It does have to do with his own discomfort. I have some interesting reading on research done on why therapists do or don't do physical contact. Let me know if you want me to post it.

I'm so sorry it's hurting you.
 
I'd definitely be interested in that research; if it's not too long, you could also just message me with it. Either way, I'd love to read it.
 
I am really fortunate to be with a therapist who is willing to hug and hold me whenever I ask. She's helped me feel that it is okay to ask her for this. It took me many months to ask, but I'm so glad I did. I struggle with developing close relationships - both emotional and physical intimacy are things I want, yet fear. We both recognize that this touch is part of my healing whatever needs to be healed and I'm so grateful she is willing to be a safe person with whom I can learn to feel safe in close relationships.

I think that this would require a therapist who is truly honestly comfortable with it since that may be the only way to truly feel accepted for voicing your needs. Unfortunately, there are many therapists who this would not work with, although they may have much else to offer.

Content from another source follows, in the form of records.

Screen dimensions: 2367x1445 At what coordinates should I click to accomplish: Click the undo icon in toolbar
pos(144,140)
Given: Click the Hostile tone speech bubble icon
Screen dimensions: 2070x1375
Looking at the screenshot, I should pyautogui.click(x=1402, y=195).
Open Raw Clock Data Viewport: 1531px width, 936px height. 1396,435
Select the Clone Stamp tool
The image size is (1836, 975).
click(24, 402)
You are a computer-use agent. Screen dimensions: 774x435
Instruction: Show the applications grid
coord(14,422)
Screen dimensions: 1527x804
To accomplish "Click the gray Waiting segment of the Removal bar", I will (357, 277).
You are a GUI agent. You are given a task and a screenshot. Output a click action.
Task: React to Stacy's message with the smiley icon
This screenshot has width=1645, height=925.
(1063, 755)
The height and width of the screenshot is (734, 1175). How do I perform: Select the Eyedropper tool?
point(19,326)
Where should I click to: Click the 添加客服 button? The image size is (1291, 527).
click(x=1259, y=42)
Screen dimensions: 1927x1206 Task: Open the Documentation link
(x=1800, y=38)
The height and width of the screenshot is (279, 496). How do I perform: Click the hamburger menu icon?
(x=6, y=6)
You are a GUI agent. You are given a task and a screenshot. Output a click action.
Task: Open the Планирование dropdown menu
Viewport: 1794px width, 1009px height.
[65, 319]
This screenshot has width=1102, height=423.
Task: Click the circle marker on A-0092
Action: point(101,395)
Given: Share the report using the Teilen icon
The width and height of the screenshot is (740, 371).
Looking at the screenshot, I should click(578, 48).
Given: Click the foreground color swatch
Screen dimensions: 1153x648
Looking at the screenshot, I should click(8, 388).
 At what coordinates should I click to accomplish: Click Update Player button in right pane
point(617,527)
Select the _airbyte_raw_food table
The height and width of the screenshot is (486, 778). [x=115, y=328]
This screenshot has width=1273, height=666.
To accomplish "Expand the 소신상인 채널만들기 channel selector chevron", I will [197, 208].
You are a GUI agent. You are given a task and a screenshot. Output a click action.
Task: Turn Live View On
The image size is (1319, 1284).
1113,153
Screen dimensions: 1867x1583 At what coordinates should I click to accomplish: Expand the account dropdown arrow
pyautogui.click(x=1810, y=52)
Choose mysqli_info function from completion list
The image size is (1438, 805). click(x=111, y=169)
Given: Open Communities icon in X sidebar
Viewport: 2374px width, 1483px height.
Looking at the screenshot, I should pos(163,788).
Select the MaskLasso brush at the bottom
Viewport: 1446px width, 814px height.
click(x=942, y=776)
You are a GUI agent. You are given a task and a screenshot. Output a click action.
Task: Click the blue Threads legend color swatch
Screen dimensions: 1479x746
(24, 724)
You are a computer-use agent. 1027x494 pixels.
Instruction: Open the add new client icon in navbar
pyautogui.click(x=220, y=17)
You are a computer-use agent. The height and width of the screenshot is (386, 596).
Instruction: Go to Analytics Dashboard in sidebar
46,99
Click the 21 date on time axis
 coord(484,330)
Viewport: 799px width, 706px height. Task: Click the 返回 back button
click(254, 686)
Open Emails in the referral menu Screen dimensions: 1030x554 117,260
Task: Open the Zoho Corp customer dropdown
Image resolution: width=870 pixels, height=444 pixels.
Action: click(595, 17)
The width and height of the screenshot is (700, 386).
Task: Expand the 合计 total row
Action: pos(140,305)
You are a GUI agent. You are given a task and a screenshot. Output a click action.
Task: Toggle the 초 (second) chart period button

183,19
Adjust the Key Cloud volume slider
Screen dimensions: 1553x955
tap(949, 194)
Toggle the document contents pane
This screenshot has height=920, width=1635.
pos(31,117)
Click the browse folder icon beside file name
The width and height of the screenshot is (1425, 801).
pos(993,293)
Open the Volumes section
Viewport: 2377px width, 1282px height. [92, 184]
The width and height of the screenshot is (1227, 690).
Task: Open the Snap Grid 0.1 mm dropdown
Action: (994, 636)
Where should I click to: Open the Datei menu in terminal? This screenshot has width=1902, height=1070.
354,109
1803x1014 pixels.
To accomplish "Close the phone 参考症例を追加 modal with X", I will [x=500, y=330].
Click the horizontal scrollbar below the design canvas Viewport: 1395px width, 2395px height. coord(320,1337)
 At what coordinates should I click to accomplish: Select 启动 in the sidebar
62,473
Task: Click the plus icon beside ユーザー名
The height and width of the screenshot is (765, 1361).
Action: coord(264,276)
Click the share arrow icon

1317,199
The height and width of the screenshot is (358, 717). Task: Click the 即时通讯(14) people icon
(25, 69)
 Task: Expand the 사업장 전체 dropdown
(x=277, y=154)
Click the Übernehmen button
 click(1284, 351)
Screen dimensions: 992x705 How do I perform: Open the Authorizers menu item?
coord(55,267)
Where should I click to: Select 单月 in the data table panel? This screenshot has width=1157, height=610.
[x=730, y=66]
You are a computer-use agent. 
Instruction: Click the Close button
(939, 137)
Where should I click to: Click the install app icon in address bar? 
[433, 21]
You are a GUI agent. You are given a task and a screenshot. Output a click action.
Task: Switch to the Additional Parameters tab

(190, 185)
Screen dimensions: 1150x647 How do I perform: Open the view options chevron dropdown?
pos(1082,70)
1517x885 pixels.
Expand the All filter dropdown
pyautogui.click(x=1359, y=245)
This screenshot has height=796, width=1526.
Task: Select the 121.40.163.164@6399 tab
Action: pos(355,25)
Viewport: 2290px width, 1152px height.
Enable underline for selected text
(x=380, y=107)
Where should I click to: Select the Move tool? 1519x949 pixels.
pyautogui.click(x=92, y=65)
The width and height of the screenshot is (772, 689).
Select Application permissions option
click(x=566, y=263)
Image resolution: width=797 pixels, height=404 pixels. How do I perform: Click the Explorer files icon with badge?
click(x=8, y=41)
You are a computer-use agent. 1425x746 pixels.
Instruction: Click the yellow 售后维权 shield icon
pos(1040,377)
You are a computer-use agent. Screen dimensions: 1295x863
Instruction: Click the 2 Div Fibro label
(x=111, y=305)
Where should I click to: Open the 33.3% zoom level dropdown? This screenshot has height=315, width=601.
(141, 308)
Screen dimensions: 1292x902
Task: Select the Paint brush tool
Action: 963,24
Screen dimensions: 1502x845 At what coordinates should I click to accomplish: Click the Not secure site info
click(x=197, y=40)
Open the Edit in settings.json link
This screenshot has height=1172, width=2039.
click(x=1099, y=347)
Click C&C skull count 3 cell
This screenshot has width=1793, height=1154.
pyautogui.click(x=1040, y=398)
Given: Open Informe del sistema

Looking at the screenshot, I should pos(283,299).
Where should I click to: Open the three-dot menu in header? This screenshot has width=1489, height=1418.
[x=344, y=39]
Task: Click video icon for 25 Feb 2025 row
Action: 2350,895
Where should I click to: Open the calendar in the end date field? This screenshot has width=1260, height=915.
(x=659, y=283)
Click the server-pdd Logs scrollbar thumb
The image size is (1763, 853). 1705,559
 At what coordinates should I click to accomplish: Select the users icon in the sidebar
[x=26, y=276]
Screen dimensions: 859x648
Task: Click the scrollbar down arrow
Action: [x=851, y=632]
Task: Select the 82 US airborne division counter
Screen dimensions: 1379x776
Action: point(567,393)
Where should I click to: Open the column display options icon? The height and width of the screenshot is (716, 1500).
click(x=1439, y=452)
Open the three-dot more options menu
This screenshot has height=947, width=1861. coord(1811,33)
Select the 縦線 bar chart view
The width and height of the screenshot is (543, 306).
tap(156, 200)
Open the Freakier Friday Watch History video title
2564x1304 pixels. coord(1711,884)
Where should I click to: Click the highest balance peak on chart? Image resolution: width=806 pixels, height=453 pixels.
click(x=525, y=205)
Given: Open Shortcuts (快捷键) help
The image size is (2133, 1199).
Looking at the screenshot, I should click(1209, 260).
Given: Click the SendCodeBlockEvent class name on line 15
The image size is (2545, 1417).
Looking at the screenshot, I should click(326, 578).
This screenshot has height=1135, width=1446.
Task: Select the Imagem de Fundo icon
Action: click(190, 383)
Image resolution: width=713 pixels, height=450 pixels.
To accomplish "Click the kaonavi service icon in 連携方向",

I would just hope for those people who feel they need touch or holding in therapy that they find someone who is a good match - who they really trust and is willing to offer more touch on the client's terms. I also hope that you would feel safe enough in your relationship at some point to ask for what you really want, to see if your therapist would be willing to help you in this way. If it's important to you, then it is probably going to be therapeutic to at least mention it.
 
I'd pay a grand to hug my therapist, once.
@Brenton: Find one. There are therapists out there who do realize that for some people therapy doesn't 'take' without physical contact (and I'm quoting a well-known psychologist on this - I just don't remember the name). At the time I started this thread I desperately needed it, but too much has happened, and even though I still need it, I can no longer see myself being touched by anyone. As a result, therapy is completely off the table. So, please: Find the right one.
 
@Brenton....My therapist hugs! They are out there and actually I am hearing more and more people say they are having that experience. It is great for the ones who want and need that. I can't tolerate the intensity of therapy without feeling comforted and it is very reassuring for me at the end of a session. I have attachment issues so I think that has helped my progress there as well. Good luck. I hope you find the comfort you are looking for.

@Pencil im sorry you didn't get what you needed in that area. Makes me sad that you dont think it will be possible for you to ever get that. Your thoughts on this topic have helped me greatly with this.